:: YOUR INSTRUCTIONS ::
Please gather every line below that contains the word "should".

:: DATA PROVIDED ::

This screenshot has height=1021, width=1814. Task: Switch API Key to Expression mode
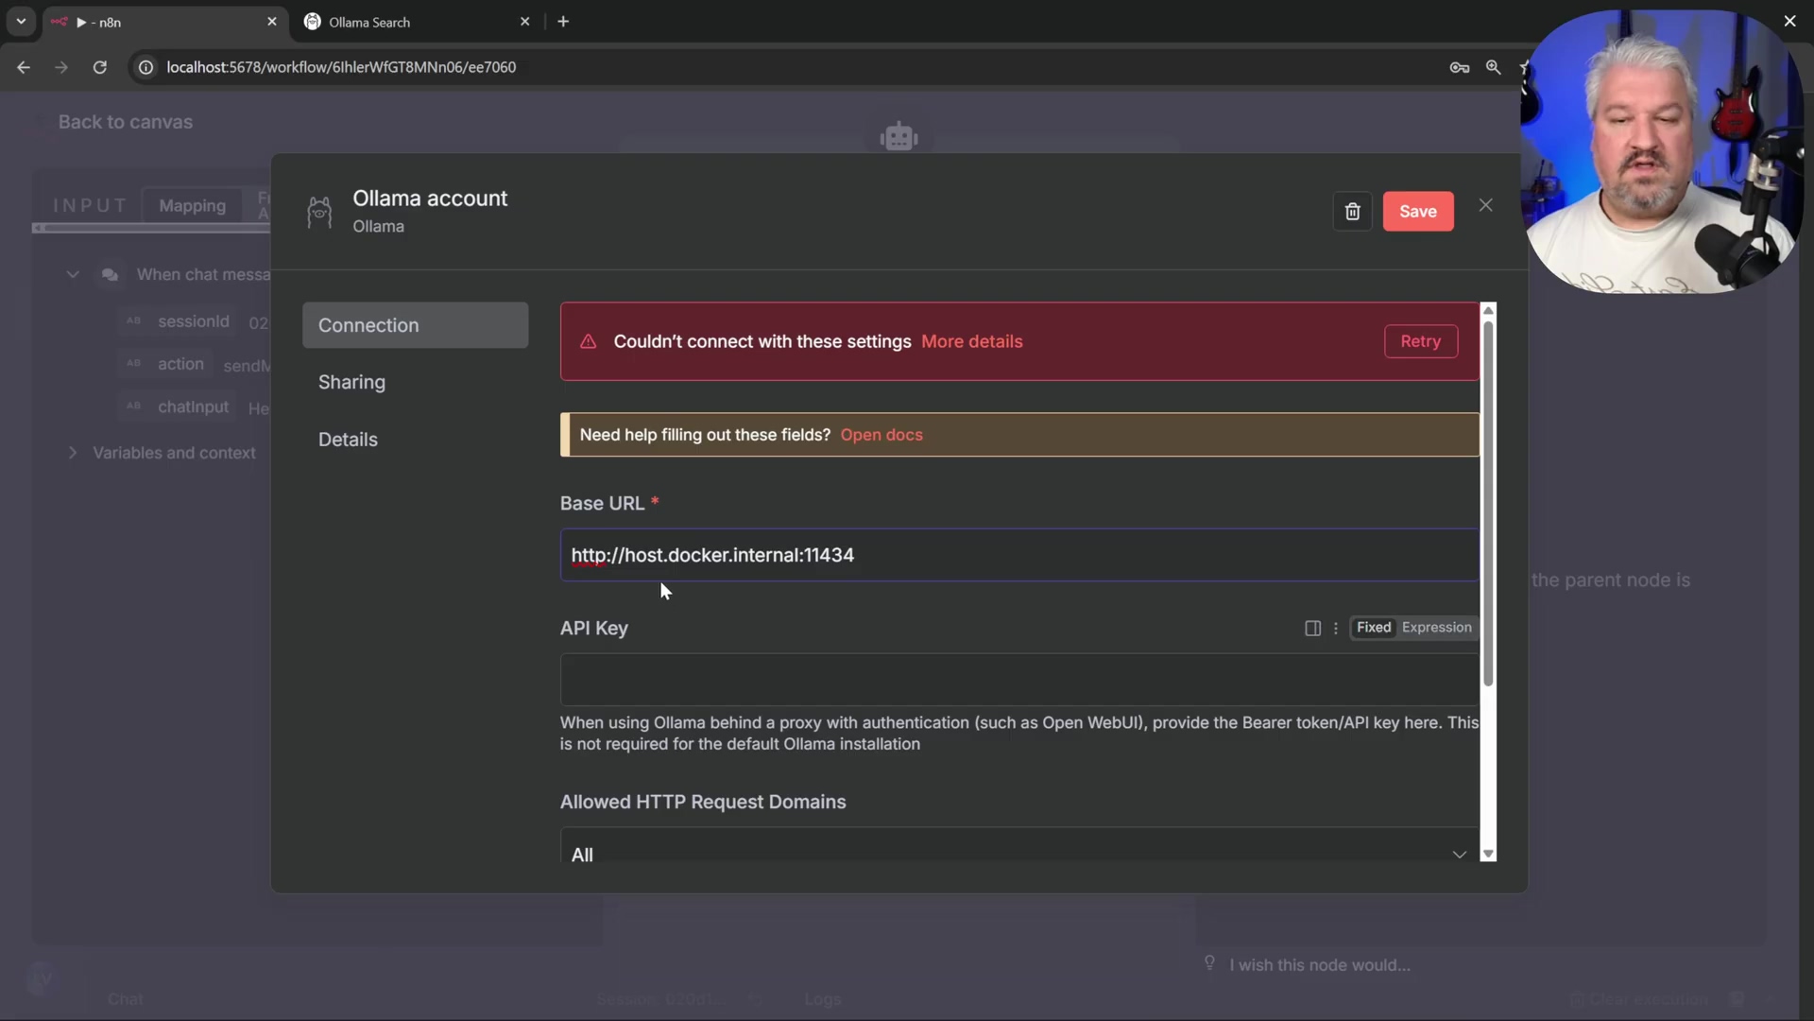pos(1436,627)
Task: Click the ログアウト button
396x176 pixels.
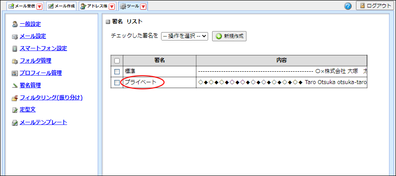Action: pos(374,6)
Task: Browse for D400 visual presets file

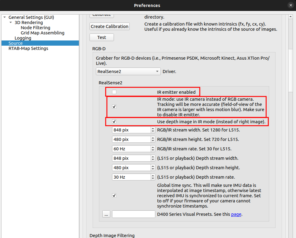Action: (106, 214)

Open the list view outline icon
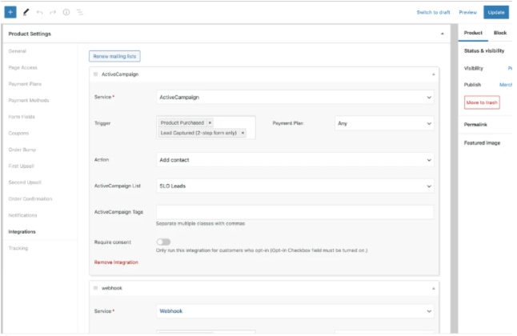coord(79,12)
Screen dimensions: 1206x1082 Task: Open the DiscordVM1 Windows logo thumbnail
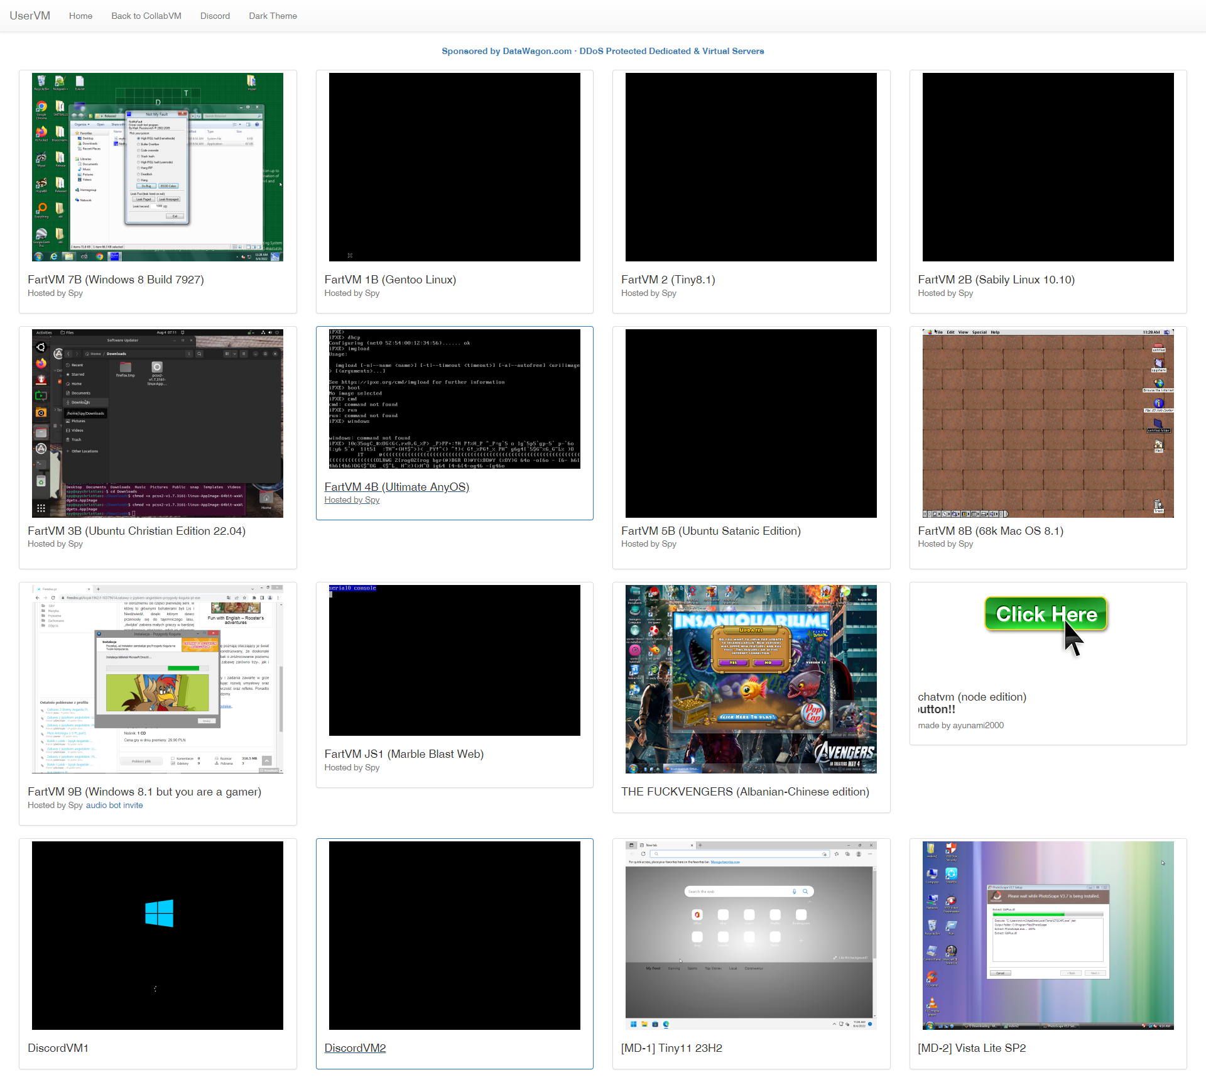pos(158,935)
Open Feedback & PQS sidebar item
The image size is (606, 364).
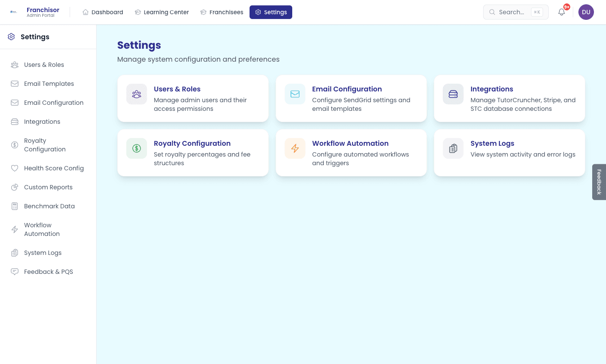tap(48, 272)
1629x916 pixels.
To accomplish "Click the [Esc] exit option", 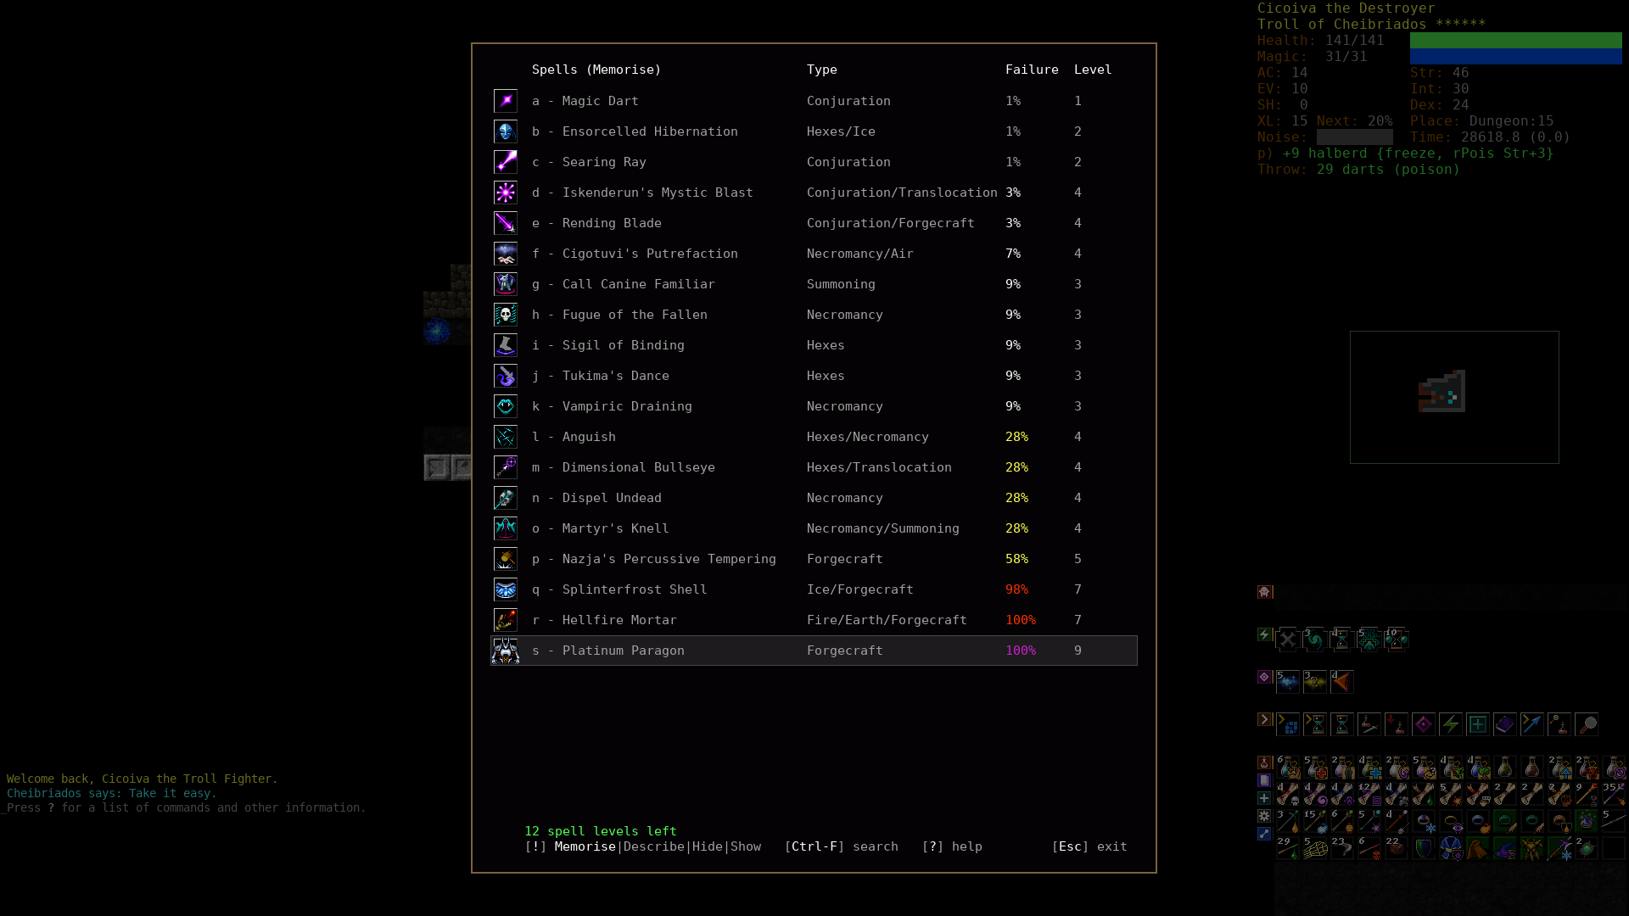I will coord(1089,846).
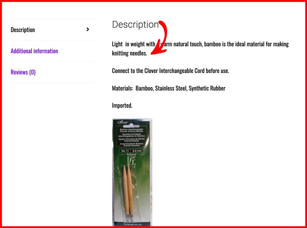Click the large Description heading
The height and width of the screenshot is (228, 307).
(x=135, y=25)
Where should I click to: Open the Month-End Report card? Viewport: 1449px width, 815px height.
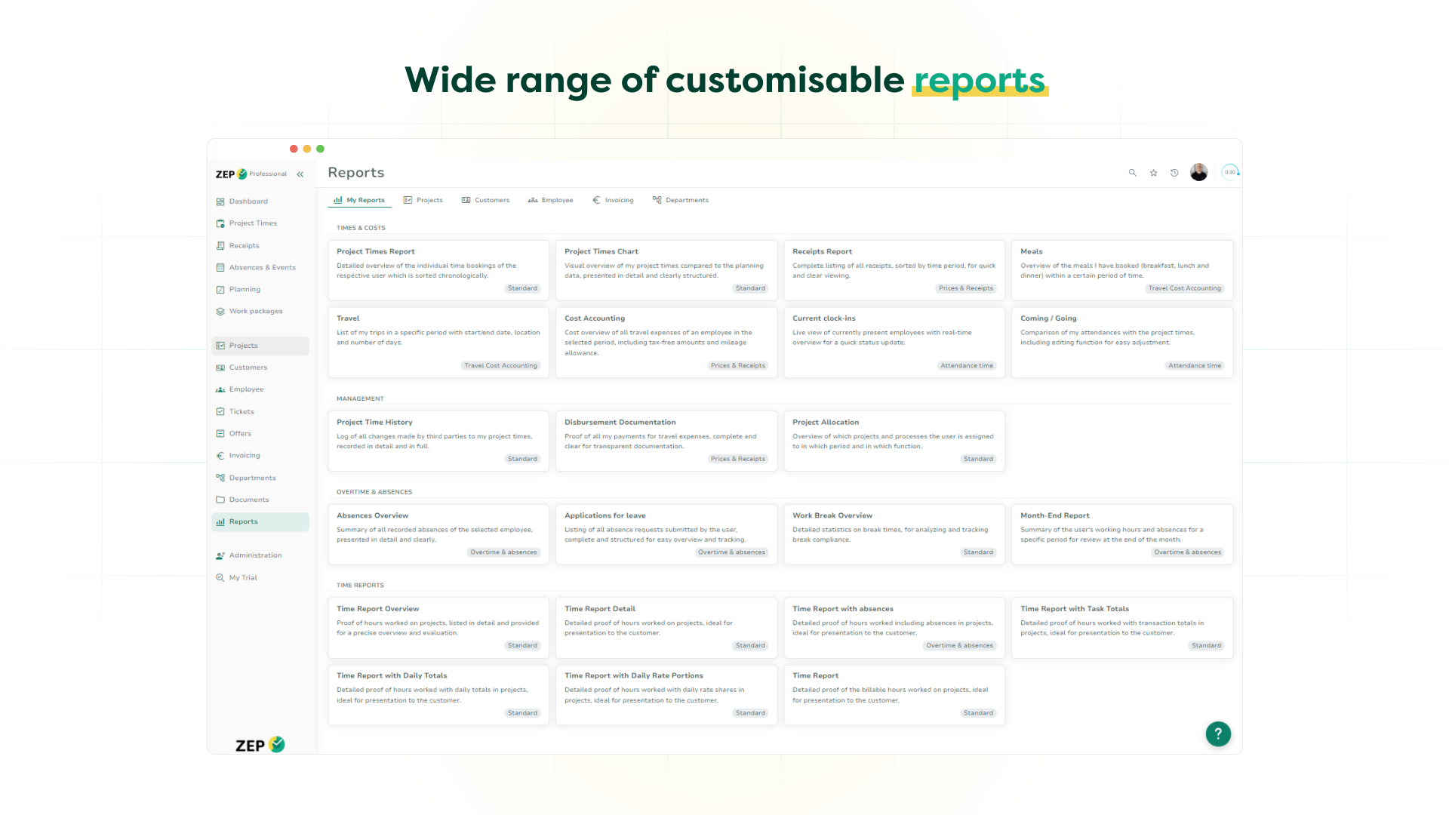click(x=1121, y=534)
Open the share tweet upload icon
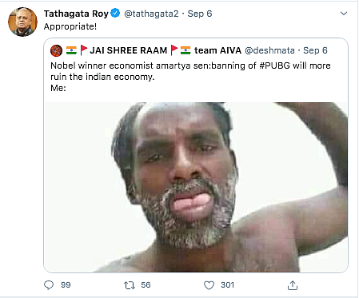The image size is (359, 298). pos(293,285)
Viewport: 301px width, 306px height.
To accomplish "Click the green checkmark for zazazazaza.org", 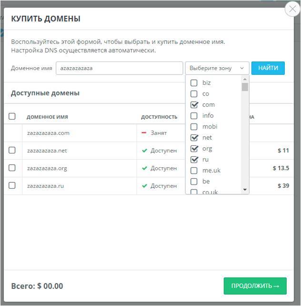I will 144,168.
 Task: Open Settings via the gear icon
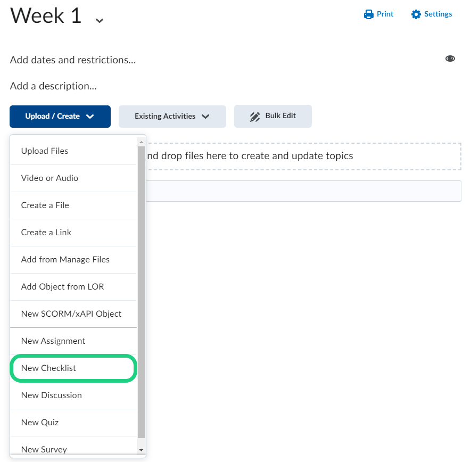pyautogui.click(x=416, y=14)
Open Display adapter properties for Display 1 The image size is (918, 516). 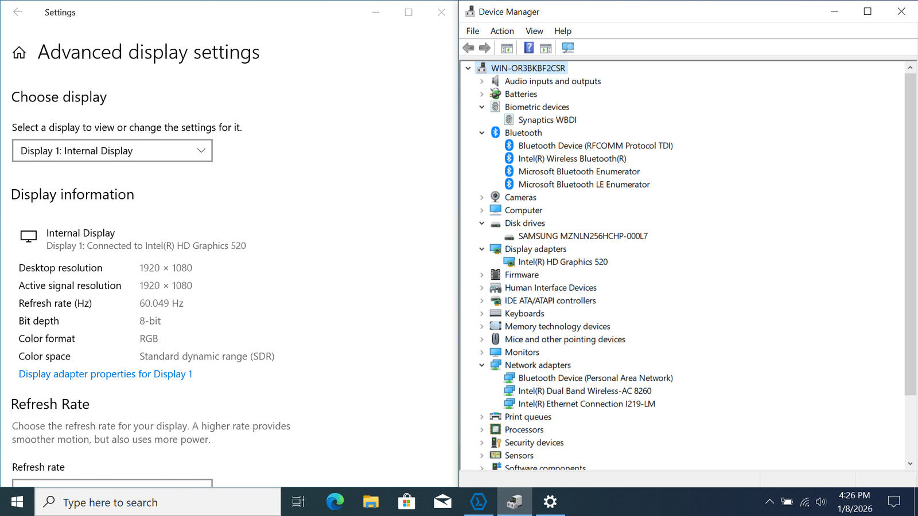pos(106,374)
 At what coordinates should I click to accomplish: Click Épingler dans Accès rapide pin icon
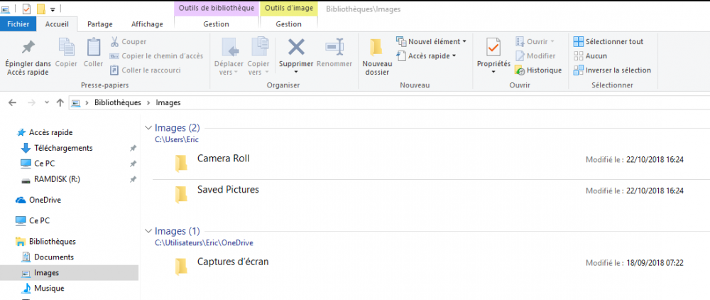tap(28, 48)
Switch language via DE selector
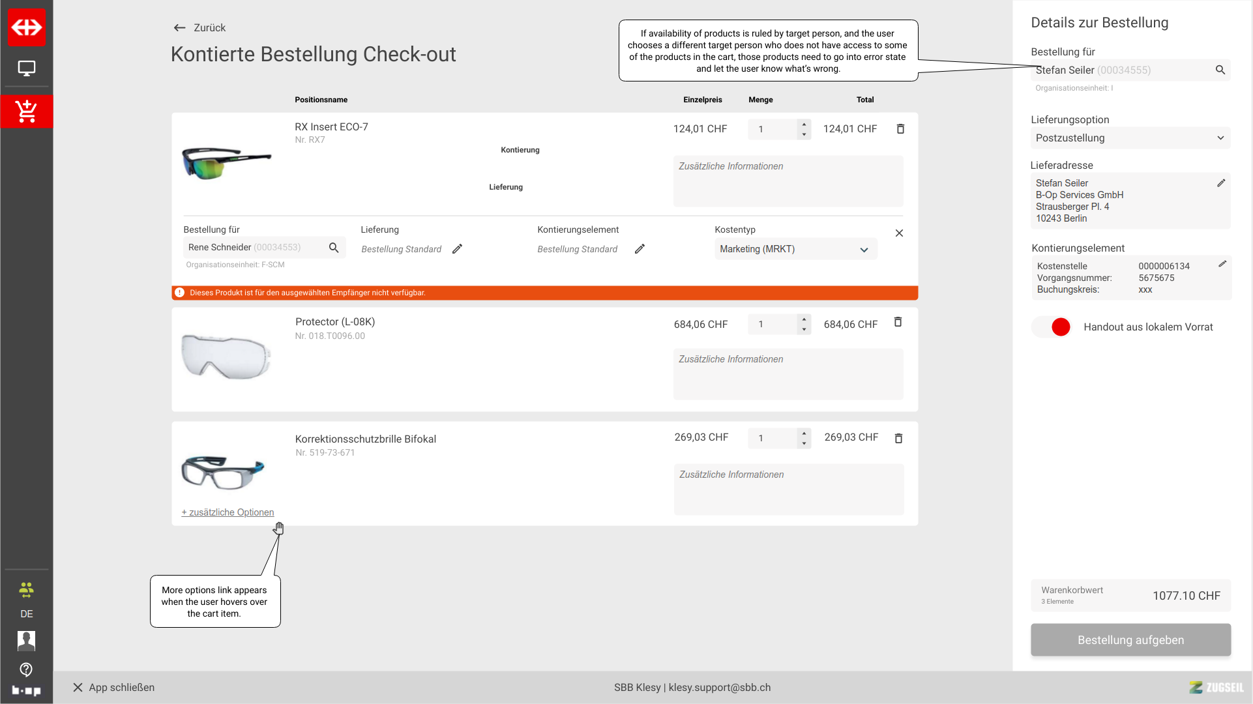The height and width of the screenshot is (704, 1253). (x=26, y=614)
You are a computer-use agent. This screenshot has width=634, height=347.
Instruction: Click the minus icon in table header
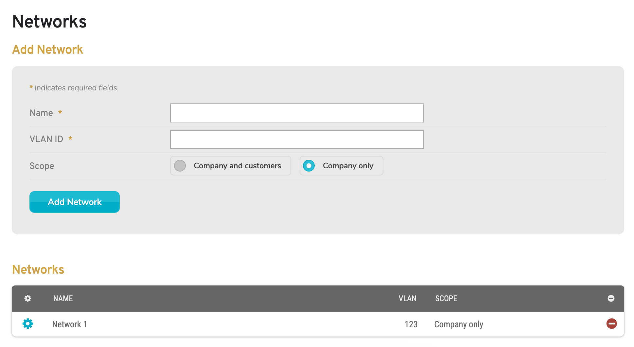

:: FINAL RESULT ::
Where should I click to: Open the Month-End Report card? Viewport: 1449px width, 815px height.
 At what coordinates should I click to accomplish: Click Épingler dans Accès rapide pin icon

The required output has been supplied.